心揺れて
それほど長い時間ではなかった。
足が地面に着いた感触に気がつく。
「いつまで人にしがみついてる。着いたぞ」
えっ?
目を開けると、そこは今朝、降り立った空き地。
ああ~気持ち悪い。これが魔法に酔うってことかしら...足元がおぼつかない。
「アォン」
「アルクくん!」
薄暗い中アルクくんの大きなシルエットが目の前にあった。
頭をすり寄せ甘えてくる。遅くなったから寂しかったんだね。
「待たせたなアルク。帰ろうか。」
アルクくんの首を優しく撫でるユシャさん。アルクくんには優しいよね。
「早く乗れ。帰るぞ」
「はーい。」
「はいは短く。」
「はいはい。」
「一回でいい。」
「お父さん、口うるさいですね」
「誰がお父さんだ!」
「あはは..!」
「いくぞ!」
アルクくんには乗るのは好きだ。
この世界を空から眺めるのは気持ちいいし、なんだか好きだ。
振り返るとニニカの町が小さくなって明かりだけが見える。
空の向こうの薄紫の雲にオレンジ色の夕日が沈んでいく。
海の向こうに下の大地が見えて、そこにも小さく灯りが灯っているのが見える。
あそこにもたくさんの人が住んでいるんだろう。
たくさんの人達がここの世界にも住んでいて、それぞれの人生を紡いでいる。
なんだか不思議な気持ちになる。
本来ならこの世界の存在さえ知らないはずの私が、この浮遊大陸を、高い空の上からこの世界を眺めているなんて。
「あまり動くな。危ないぞ」
ユシャさんの声が私の頭の後ろから聞こえると、なんだかドキッとする。
こんな体制だし、いい声で耳元で優しく囁かれたらヤバいだろうな。
....何考えてるんだ私
あ、何か飛んでくる。あれ?灯りがついてる。飛行機?...な訳ないか。
「ユシャさん、あそこに何か飛んでる」
「あぁ、アルク高度を落としてよけろ」
「ウォン」
アルクくんが少し滑空するように飛びながら下にさがる。
それは...巨大なモンスター。電飾の付いた空飛ぶクラゲ?
「な、なんですか!あれは。」
「ビオーラクラというモンスターで肉食だ。大人になると陸地にも海にも住まずずっと飛びながら餌を探す。」
「餌を...」
「普通子供の時は海にいて魚などを食うが親になると飛べるようになり、小型のドラゴンや鳥を捕まえて食う。あの光る触手でおびき寄せて捕まえてな」
「私達、大丈夫なんですか?」
「あれは、大丈夫だ。もう卵を抱えているようだから、産卵場所を探して、どこかの海へ行くんだろう。親になると寿命は短いし、卵から孵っても親になれるのはほんの少しだ。今は卵のことしか頭にないさ。向こうも今、天敵に襲われたくないから、わざわざ高いところを飛んでいる。向い合いたくない奴だ。」
あんなモンスターにも天敵いるのか。モンスターの世界も生き残るのは大変なんだ。
生存競争はどこも厳しいんだね。
でも、良かった。あんなのが空にいっぱいいたら怖い。
しかし、はるか上空なのにかなり大きい。
暗い空の中でシャンデリアのようなモンスターが悠然と飛んでいく。
これが、この世界なんだ...
家に帰り着く頃には日は完全に暗くなっていた。
ユシャさんが魔法で小さな光の玉を出し家に向けて指を指すとパッと灯りがついた。
居間の窓、玄関灯、私の部屋、ユシャさんの部屋。灯りが見えるとホッとする。
ここが今の私の帰るところなんだ。
オルガさんが持たせてくれた包みは大きな肉まんだった。めっちゃ美味しくてユシャさんと奪い合いながら食べた。

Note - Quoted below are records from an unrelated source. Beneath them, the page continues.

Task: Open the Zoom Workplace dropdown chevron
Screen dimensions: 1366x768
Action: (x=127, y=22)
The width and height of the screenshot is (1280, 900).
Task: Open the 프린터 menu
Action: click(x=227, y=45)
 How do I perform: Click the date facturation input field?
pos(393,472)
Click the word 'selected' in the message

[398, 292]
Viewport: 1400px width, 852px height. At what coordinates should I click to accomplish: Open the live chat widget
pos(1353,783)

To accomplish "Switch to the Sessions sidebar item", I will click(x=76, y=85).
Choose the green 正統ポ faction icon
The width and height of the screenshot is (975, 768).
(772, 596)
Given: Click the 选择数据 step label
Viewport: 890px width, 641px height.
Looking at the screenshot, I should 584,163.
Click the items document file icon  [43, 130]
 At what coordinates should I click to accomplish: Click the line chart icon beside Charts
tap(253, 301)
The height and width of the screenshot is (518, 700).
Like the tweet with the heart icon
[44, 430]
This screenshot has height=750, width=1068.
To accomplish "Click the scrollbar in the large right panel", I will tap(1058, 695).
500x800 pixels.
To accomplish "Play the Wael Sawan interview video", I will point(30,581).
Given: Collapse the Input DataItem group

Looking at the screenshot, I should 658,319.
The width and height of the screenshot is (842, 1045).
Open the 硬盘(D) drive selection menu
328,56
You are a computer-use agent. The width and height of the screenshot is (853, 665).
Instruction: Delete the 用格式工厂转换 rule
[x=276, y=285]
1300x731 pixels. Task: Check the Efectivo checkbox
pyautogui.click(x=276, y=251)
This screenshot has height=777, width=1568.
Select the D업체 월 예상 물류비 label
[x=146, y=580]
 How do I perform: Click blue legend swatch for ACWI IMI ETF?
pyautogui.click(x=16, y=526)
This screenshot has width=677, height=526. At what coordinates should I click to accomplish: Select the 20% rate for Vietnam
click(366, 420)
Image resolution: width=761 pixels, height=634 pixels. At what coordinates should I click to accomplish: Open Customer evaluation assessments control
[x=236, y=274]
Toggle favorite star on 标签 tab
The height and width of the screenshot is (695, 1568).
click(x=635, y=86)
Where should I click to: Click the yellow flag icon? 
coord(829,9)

食事の後は、居間で買って貰った絵本を見ることにした。
食堂兼居間の隅にあるアルクくんの寝床で、敷き藁にもたれてアルクくんの横で絵本をひろげた。
こちらのアイウエオに当たるらしい表がオマケに付いていた。
これって、本当に幼児向けなんだなぁ。
いまさらだけど、最初からってのはちょっとしんどいな。でも、頑張るしかない。
ふと、顔を上げると、目の前のテーブルではユシャさんも椅子に座って本を読んでいる。
今日買ってきたらしい分厚い本を何冊か横に置いて真剣な顔で、こういう時はかっこいいのになあ....
容姿は確かにいい。美形というやつだ。モテるのわかる気がする。
若いときは色々あったんだろうなあ。
クーミンさんとマールさんが言ってたルセラさんってどういう人なんだろう?
ルセラさんには婚約者がいたんだよね?てことはやっぱりユシャさん振られたって事で、つまりそれが理由で失恋したってことかな?
でも、神殿入りとか白の巫女ってなんだろう?
なんかの専門用語かな。神殿って事は宗教関係者とかなのか?信じる神様が違うって、周りの方が結婚反対しそうだし。
しかし、ユシャさん200年も生きてきたんだから恋愛だってひとつやふたつじゃなかったはずだよね。
本当なら子供や孫がいてもおかしくないんじゃね?まだ、ルセラさんて人のこと忘れられないのかな?
う~ん、寂しい人生だったのかなあ...
オルガさんも雨宮さんに会うまではどうだったんだろう。いっぱい恋したりしたのかな。
雨宮さんも、向こうでは恋人とかいなかったんだろうか。もし、いたら悲劇だよなあ...突然、恋人と引き離されるなんて、可哀想だ。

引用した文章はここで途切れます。